[Data records]
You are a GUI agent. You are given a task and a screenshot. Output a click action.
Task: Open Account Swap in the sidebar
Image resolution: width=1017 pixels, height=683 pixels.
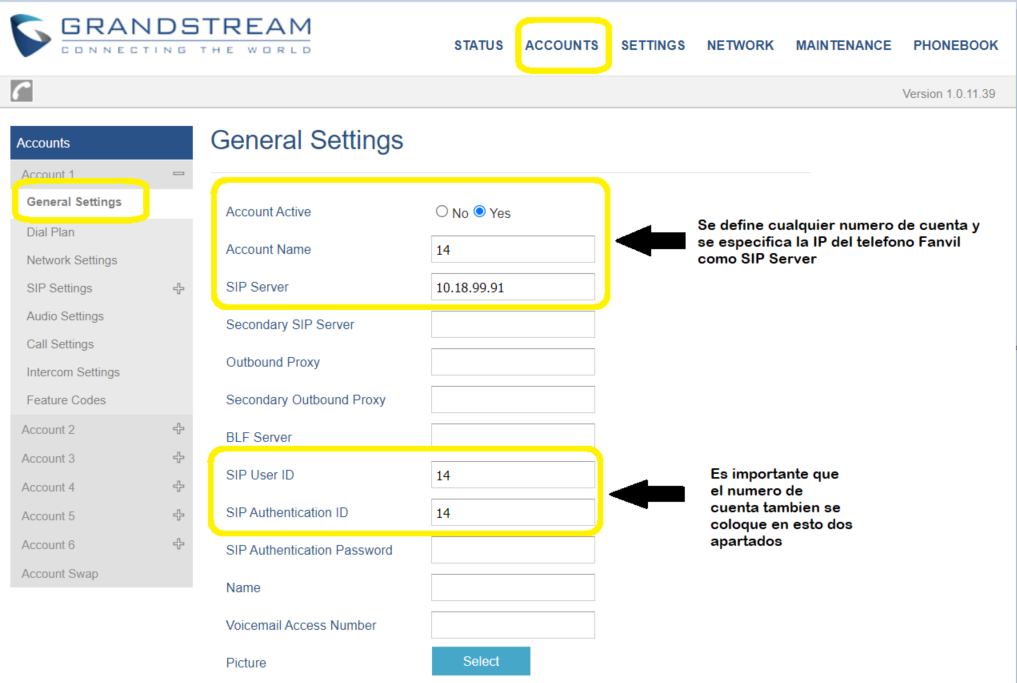coord(60,573)
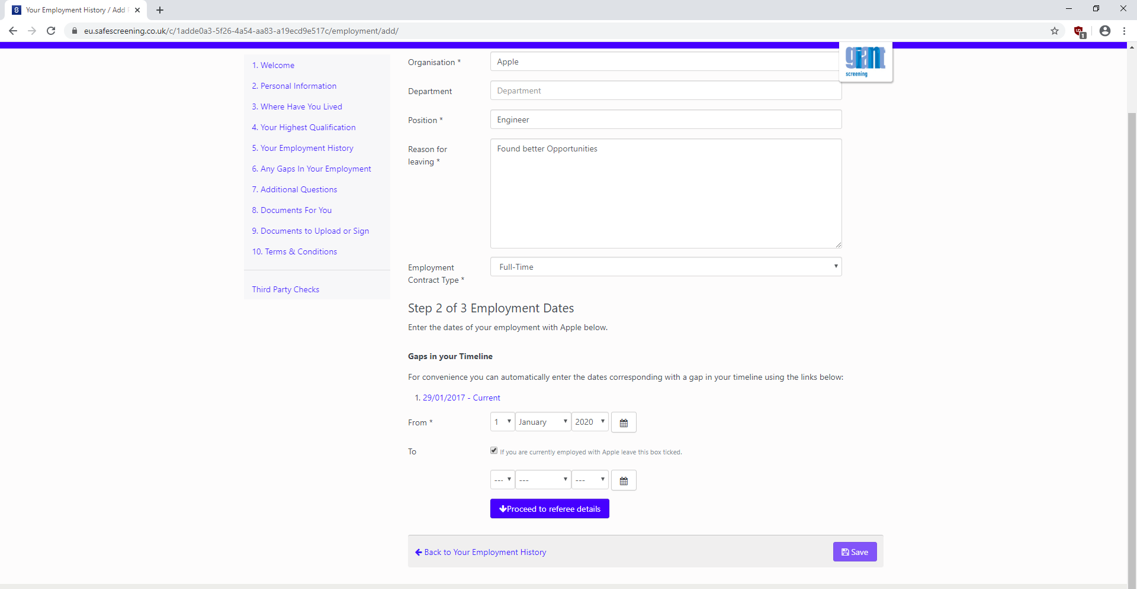Open a new browser tab
The image size is (1137, 589).
click(x=161, y=9)
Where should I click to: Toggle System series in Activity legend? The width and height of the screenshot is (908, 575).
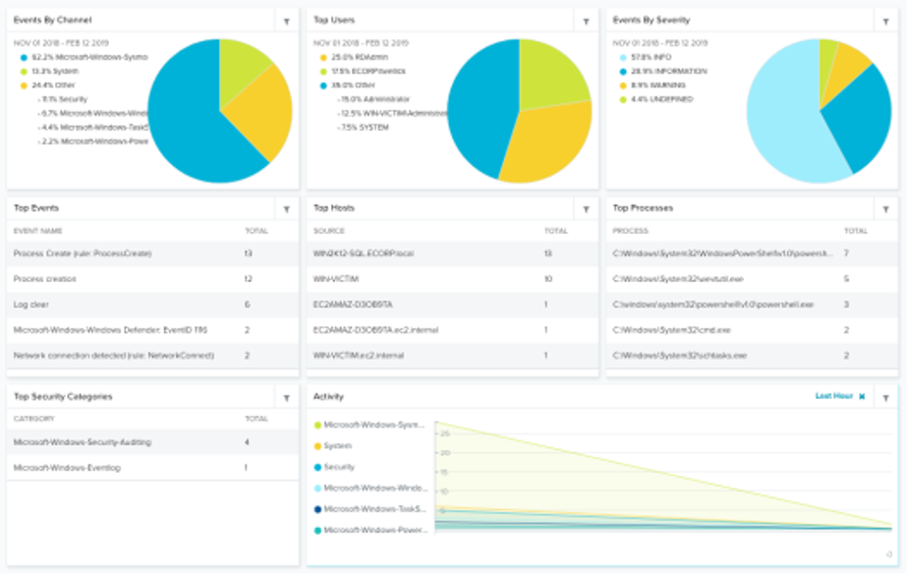point(337,446)
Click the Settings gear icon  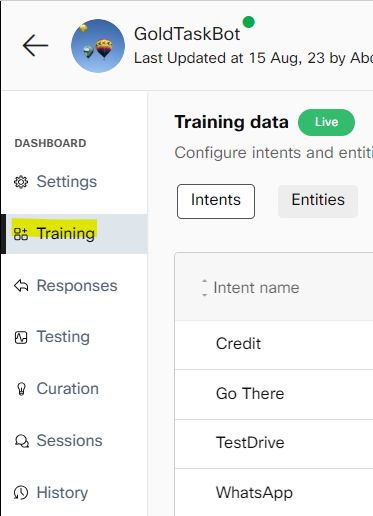[21, 182]
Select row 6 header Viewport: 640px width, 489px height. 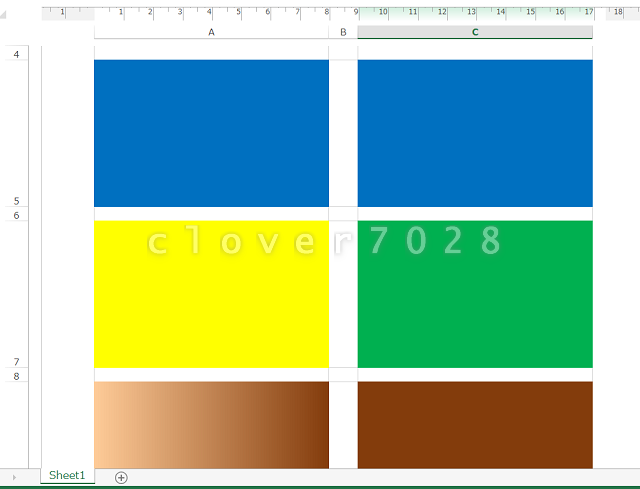[x=16, y=214]
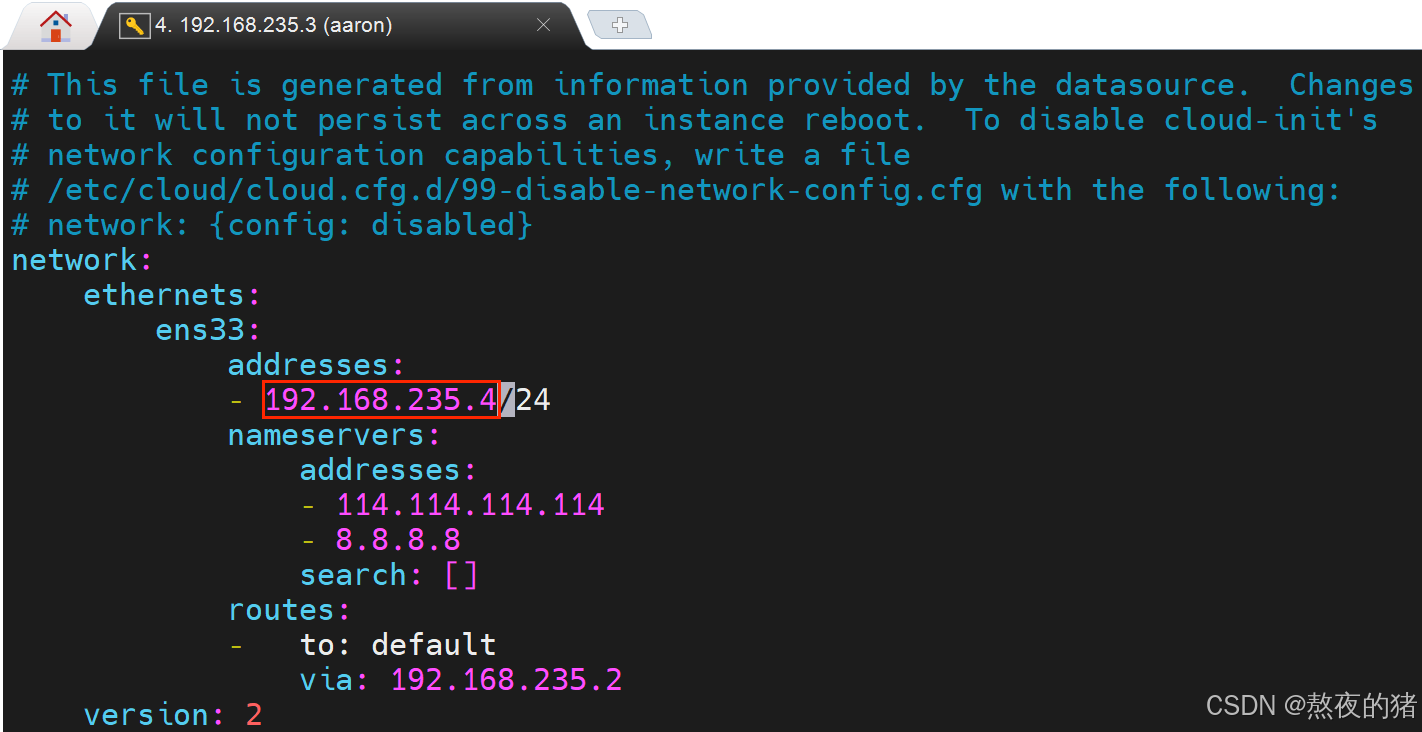The image size is (1422, 732).
Task: Open a new tab with the plus button
Action: 619,25
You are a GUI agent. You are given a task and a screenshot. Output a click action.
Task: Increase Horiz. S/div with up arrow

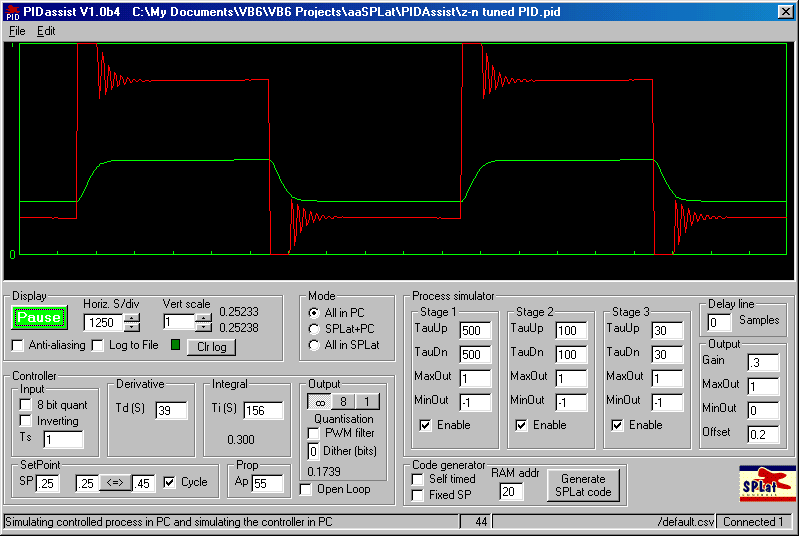(x=131, y=317)
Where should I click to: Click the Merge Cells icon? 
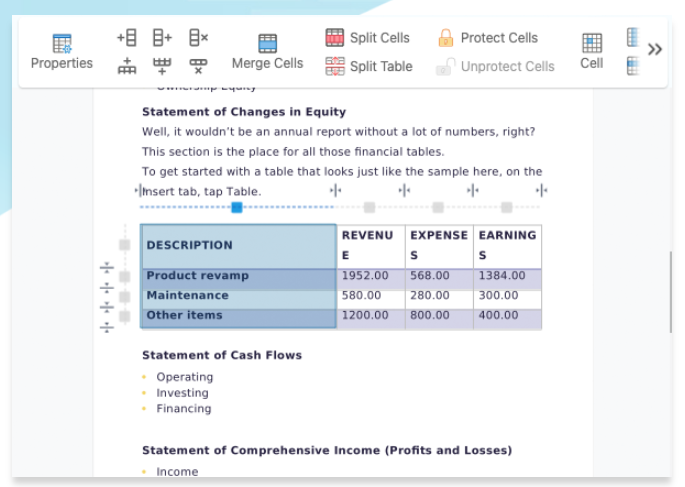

WORK INSTRUCTION:
What is needed is an exact transcription of the lines from the one containing "Task: Increase Horiz. S/div with up arrow" through the last line of the records above, both included, with no pictures.

RESPONSE BOX:
Task: Increase Horiz. S/div with up arrow

(x=131, y=317)
Where should I click to: Click the Merge Cells icon? 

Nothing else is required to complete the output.